Based on the above, the model for body fat as a function of the explanatory variables is:

\[\text{body fat} = -40.5 + 0.253\, \mathtt{wrist} - 0.818\, \mathtt{thigh} - 0.223\, \mathtt{forearm}\ .\]

In invoking qr.solve(A, b) we have created a vector x containing the solution to the target problem. We can use that vector x in the usual ways, for example to construct the model vector (A %*% x) or the residual vector (b - A %*% x).

Sometimes you will want to create a function that implements the linear combination described by x. For convenience, the R/mosaic makeFun() knows how to accept a vector input and create the corresponding function. For example:

f <- makeFun(x)
## function (wrist, thigh, forearm) 
## -40.4700037897818 * 1 + 0.253305146981963 * wrist + 0.818182409571164 * 
##     thigh + 0.223214640718424 * forearm
## <environment: 0x7fd1b932eef0>

32.1 How good a model?

There are so many ways to construct a linear-combination model from a data frame—all the different combinations of columns plus possibly interaction terms and other transformations—that it is natural to ask, “What’s the best model?”

As always, “best” depends on the purpose for your model is to be used. This requires thought on the part of the modeler. One method you will often encounter is called R-squared and written R2.

The basic question addressed by R2 is: How much of the variation in the response variable b is accounted for by the columns of the matrix A. The standard way to measure the “amount of variation” in a variable is the variance. In R, you calculate that with

##          bodyfat
## bodyfat 70.03582

We can also look at the variation in the model vector, \(\hat{b}\).

bhat <- A %*% x
##          bodyfat
## bodyfat 22.16637

R2 is simply the ratio of these two variances:

var(bhat) / var(b)
##           bodyfat
## bodyfat 0.3165004

This result, 31.7%, is interpreted as the fraction of the variance in the response variable that is accounted for by the model. Near synonyms for “accounted for” are “explained by” or “can be attributed to.”

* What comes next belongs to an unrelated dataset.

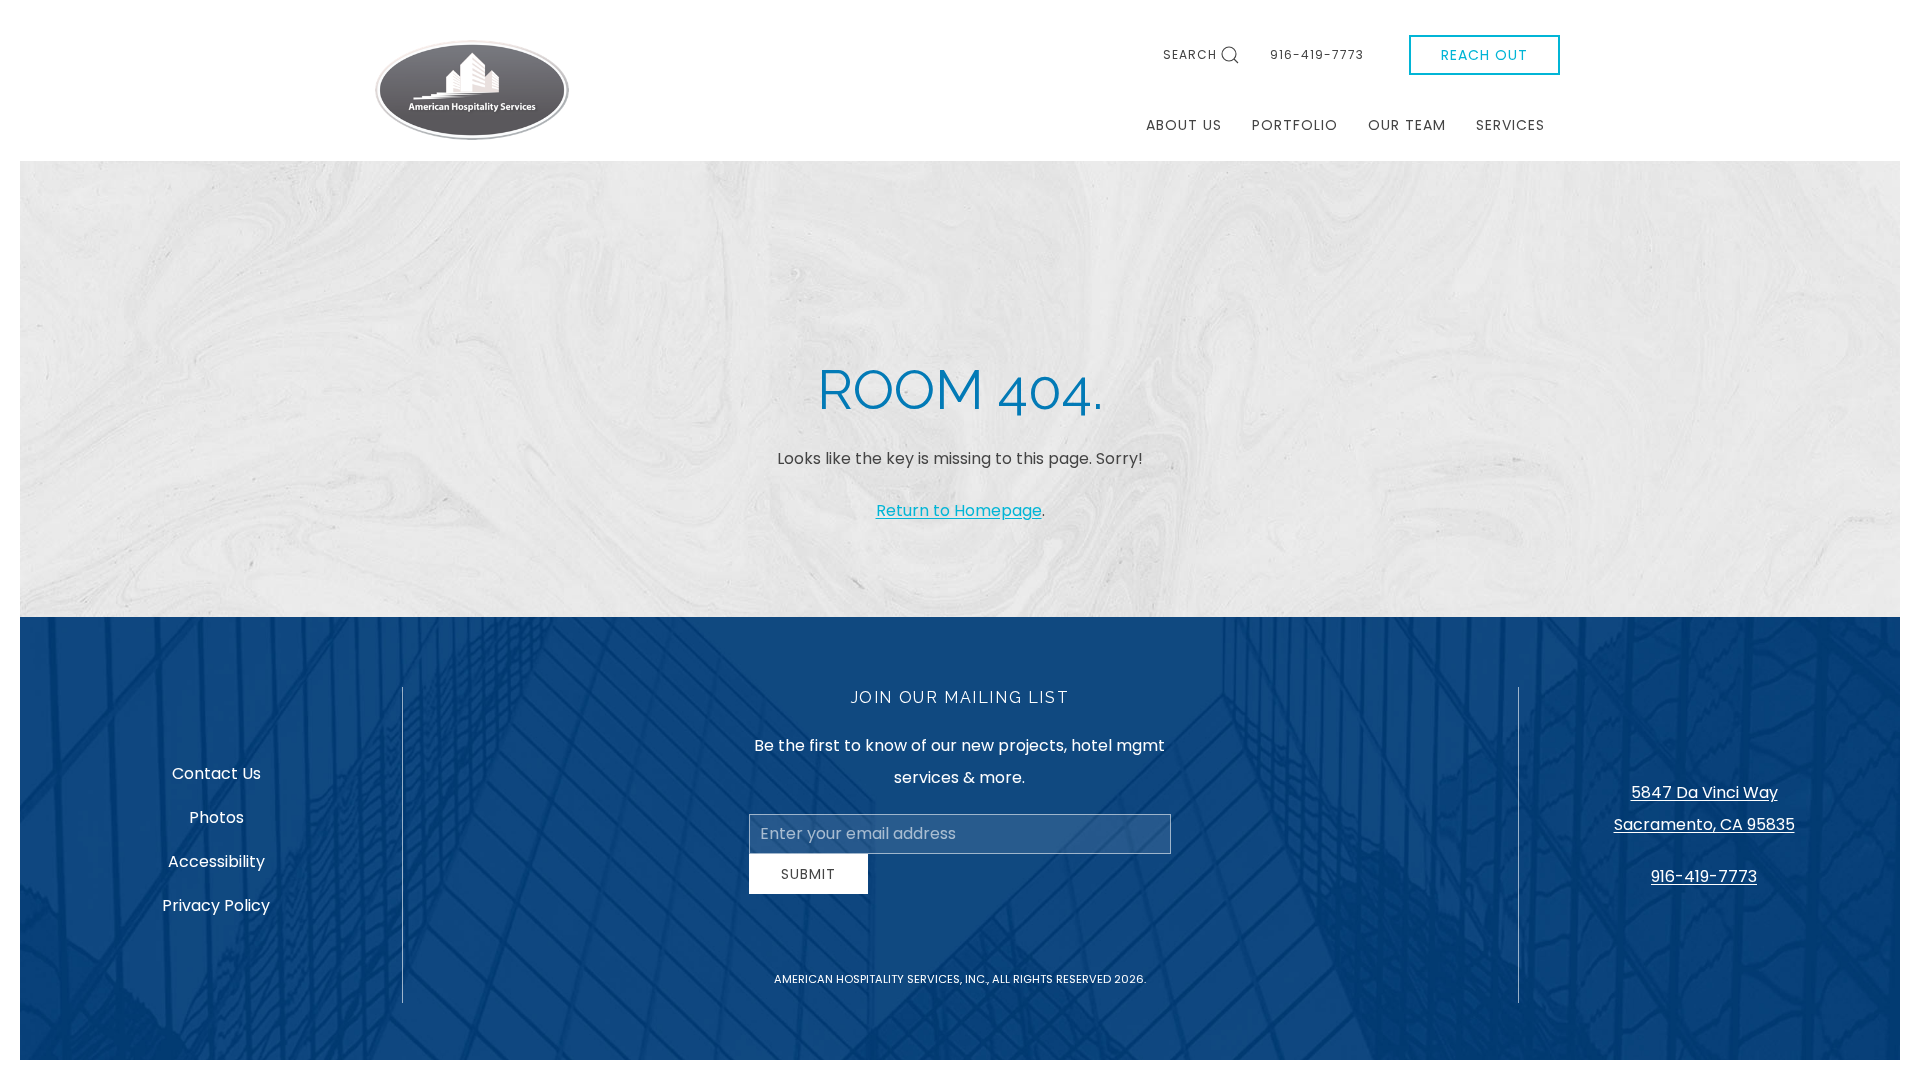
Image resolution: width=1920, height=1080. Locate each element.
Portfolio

In the same spirit, we can ask how much of the variance in the response variable is unexplained or unaccounted for by the explanatory variables . To answer this, look at the size of the residual:

var(b - bhat) / var(b)
##           bodyfat
## bodyfat 0.6834996

Notice that the amount of variance explained, 68.3%, plus the amount remaining unexplained, 31.7%, add up to 100%. This is no accident. The additivity is why statisticians use the variance as a measure of variability.

32.2 Machine learning

If you pay attention to trends, you will know about advances in artificial intelligence and the many claims—some hype, some not—about how it will change everything from animal husbandry to warfare. Services such as Google Translate are based on artificial intelligence, as are many surveillance technologies. (Whether the surveillance is for good or ill is a serious matter.)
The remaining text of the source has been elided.